PK-S28電熱恒溫水浴鍋 上海精宏實驗設備有限公司;756PC型紫外可見分光光度計 上海光譜儀器有限公司;BSA124S電子天平 賽多利斯科學儀器(北京)有限公司;R134A冷凍離心機 德國Eppendorf公司;ZHWY-2102恒溫搖床 上海智城分析儀器制造有限公司;CTHI-250B恒溫恒濕培養箱 施都凱儀器設備(上海)有限公司;SJB-CJ-1FX超凈工作臺 蘇州佳寶凈化工程設備有限公司;UPR純水儀 西安優普(Ulupure)儀器設備有限公司;600Y多功能粉碎機 鉑歐五金廠。

1.2 實驗方法

1.2.1 鷹嘴豆粉、豆粕粉的制備 將鷹嘴豆和豆粕用制粉機分別打磨,100目過篩備用。

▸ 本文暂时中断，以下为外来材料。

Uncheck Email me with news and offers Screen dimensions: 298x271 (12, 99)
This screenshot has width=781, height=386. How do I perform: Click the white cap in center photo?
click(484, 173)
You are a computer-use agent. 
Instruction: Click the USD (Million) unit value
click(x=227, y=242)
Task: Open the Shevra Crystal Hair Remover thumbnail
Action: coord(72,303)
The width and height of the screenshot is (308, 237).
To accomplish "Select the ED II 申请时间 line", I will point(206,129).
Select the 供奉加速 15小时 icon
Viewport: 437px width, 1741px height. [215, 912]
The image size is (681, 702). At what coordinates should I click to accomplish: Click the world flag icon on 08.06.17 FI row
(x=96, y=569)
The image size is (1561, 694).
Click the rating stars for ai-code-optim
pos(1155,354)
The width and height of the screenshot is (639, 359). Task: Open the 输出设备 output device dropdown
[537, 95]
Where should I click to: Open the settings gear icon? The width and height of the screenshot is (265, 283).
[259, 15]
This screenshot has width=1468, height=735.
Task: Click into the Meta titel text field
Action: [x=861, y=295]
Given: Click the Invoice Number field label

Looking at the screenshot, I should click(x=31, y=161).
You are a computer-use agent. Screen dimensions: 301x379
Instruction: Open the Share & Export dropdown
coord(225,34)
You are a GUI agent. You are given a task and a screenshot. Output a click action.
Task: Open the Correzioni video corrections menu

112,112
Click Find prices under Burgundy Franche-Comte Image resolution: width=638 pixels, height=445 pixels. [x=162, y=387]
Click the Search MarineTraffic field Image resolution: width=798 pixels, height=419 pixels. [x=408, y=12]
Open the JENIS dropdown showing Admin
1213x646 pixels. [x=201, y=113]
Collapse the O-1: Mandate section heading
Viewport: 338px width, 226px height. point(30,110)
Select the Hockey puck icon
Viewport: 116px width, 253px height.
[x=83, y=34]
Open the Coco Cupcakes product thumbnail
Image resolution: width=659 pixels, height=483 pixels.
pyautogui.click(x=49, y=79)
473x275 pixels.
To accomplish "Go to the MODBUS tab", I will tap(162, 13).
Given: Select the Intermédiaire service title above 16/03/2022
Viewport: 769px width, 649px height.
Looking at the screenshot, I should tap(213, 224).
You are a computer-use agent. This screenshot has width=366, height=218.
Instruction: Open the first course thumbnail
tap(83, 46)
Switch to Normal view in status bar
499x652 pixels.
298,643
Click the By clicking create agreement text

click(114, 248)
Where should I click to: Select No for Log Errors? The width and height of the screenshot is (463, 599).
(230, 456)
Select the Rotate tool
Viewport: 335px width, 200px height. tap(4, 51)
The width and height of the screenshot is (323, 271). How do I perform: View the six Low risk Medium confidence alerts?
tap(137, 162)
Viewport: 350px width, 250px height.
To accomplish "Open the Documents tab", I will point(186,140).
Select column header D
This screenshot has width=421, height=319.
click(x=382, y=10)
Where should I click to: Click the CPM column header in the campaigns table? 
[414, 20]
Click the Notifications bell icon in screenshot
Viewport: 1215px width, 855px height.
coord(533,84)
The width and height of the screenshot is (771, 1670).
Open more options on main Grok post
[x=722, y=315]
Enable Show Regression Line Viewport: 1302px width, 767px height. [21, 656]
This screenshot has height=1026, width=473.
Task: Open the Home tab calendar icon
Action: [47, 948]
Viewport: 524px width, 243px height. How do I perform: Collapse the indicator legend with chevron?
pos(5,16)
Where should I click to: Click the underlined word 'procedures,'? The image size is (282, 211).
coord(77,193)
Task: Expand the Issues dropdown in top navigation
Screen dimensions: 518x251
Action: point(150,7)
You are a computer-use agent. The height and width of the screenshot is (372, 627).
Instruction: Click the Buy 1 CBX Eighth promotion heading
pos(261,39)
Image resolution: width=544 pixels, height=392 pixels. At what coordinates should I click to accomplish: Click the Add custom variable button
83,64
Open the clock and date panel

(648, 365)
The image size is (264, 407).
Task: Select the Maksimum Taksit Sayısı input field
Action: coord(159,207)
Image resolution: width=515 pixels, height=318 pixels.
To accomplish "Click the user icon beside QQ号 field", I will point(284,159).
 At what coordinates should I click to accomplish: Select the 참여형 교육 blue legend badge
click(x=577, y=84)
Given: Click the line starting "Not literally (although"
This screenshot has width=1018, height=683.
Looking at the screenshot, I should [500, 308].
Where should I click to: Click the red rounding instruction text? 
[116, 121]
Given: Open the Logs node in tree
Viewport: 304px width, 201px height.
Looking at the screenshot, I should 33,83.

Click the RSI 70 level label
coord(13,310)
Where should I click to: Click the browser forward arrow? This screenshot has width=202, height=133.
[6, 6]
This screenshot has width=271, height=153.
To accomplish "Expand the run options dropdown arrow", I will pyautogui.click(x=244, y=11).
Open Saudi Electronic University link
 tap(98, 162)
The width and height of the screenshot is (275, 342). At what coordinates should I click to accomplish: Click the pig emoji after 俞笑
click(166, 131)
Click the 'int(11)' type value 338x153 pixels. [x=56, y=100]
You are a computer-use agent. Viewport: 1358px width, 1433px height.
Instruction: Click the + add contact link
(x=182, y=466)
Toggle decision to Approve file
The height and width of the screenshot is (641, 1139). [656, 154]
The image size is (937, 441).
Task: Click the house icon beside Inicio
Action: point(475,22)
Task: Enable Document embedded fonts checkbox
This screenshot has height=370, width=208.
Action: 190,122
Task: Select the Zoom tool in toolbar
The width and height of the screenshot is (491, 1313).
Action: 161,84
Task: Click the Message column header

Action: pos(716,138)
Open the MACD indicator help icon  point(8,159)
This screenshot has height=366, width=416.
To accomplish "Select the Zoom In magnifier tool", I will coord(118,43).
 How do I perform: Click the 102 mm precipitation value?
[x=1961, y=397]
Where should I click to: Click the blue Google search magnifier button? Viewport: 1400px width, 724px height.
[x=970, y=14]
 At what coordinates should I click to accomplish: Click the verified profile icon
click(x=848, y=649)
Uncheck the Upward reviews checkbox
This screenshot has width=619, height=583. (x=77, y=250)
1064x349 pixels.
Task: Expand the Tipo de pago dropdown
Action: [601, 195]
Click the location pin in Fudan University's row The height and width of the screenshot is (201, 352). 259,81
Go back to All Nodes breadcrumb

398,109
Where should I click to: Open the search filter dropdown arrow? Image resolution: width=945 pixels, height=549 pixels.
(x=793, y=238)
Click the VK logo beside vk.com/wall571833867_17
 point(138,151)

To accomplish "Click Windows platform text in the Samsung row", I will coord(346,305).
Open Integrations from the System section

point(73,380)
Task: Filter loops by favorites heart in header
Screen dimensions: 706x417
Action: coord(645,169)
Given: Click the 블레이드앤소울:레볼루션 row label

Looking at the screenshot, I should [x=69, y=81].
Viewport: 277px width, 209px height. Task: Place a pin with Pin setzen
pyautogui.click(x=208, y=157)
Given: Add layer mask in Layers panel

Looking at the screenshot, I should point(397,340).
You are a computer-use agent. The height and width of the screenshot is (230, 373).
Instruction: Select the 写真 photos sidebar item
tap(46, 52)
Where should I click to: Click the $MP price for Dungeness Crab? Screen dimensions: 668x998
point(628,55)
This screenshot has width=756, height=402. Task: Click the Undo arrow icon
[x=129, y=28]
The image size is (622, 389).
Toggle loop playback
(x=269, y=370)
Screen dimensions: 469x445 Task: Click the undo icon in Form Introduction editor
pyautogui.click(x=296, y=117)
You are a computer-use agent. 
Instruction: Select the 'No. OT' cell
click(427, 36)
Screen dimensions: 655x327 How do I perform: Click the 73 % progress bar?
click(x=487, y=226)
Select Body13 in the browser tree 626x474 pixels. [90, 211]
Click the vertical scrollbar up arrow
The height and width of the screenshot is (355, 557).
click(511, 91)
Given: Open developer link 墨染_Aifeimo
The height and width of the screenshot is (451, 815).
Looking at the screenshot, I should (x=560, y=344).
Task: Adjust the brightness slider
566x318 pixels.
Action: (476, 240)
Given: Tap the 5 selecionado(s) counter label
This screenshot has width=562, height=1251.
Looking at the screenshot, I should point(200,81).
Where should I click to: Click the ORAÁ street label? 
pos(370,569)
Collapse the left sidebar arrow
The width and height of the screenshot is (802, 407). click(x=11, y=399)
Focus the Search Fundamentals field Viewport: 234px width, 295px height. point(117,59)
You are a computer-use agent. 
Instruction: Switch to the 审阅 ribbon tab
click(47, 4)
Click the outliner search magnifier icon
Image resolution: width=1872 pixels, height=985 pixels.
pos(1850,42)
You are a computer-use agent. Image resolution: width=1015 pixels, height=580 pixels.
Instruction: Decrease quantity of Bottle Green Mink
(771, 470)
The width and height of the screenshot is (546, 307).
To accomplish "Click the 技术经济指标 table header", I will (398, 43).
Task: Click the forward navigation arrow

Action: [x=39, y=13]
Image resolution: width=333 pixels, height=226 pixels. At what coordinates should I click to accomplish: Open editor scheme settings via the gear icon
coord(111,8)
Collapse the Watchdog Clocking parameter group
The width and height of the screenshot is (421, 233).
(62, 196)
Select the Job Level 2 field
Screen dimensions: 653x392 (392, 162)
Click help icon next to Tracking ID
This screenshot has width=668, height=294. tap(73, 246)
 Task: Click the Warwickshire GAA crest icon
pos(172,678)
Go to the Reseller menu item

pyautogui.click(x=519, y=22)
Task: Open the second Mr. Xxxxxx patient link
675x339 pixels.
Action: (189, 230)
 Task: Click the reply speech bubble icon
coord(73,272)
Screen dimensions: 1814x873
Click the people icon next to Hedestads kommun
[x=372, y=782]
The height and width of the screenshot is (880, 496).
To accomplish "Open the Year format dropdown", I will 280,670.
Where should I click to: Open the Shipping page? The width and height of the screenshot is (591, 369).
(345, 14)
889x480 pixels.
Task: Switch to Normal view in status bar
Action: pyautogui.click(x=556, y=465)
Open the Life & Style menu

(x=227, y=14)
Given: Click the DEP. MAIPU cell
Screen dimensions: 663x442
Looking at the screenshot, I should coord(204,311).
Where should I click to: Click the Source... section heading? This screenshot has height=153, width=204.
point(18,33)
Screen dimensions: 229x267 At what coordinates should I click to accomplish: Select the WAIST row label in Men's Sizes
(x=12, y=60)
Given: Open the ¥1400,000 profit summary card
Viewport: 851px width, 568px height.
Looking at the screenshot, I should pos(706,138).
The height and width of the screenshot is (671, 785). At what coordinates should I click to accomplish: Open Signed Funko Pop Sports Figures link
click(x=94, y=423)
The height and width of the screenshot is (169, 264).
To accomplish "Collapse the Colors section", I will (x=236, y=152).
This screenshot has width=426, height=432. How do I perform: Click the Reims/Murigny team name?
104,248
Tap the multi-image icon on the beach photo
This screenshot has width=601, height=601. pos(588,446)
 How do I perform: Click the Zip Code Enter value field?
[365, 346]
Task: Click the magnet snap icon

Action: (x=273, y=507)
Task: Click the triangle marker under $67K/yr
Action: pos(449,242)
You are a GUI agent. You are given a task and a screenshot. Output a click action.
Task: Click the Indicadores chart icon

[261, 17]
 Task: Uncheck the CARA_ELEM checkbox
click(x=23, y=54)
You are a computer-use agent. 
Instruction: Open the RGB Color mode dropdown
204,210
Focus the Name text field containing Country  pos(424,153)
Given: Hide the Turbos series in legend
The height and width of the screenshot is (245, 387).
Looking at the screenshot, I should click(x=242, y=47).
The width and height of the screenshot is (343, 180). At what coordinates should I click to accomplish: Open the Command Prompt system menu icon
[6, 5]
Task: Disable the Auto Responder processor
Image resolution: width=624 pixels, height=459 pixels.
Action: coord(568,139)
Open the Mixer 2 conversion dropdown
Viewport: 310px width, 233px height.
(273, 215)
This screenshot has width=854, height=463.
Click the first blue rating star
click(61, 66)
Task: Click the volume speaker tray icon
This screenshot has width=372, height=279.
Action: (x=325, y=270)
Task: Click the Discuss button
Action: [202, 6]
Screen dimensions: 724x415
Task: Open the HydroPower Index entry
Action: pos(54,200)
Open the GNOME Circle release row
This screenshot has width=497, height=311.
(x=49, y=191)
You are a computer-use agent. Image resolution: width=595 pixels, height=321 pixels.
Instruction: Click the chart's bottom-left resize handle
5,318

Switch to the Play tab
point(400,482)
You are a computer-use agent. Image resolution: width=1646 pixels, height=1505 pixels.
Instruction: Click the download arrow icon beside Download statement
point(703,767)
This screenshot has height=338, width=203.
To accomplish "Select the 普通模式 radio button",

1.2.2 培養基 斜面培養基:牛肉膏6 g、蛋白胨10 g、氯化鈉5 g、瓊脂20 g,加水至1000 mL,pH7.5;種子培養基:牛肉膏10 g、蛋白胨10 g、氯化鈉5 g,加水至1000 mL,pH7.5;發酵培養基:鷹嘴豆粉、豆粕粉及其它材料按需添加,加水至1000 mL,自然pH。發酵培養基的對照組為鷹嘴豆粉45 g,加水至1000 mL,自然pH。以上培養基均121 ℃、20 min滅菌后使用。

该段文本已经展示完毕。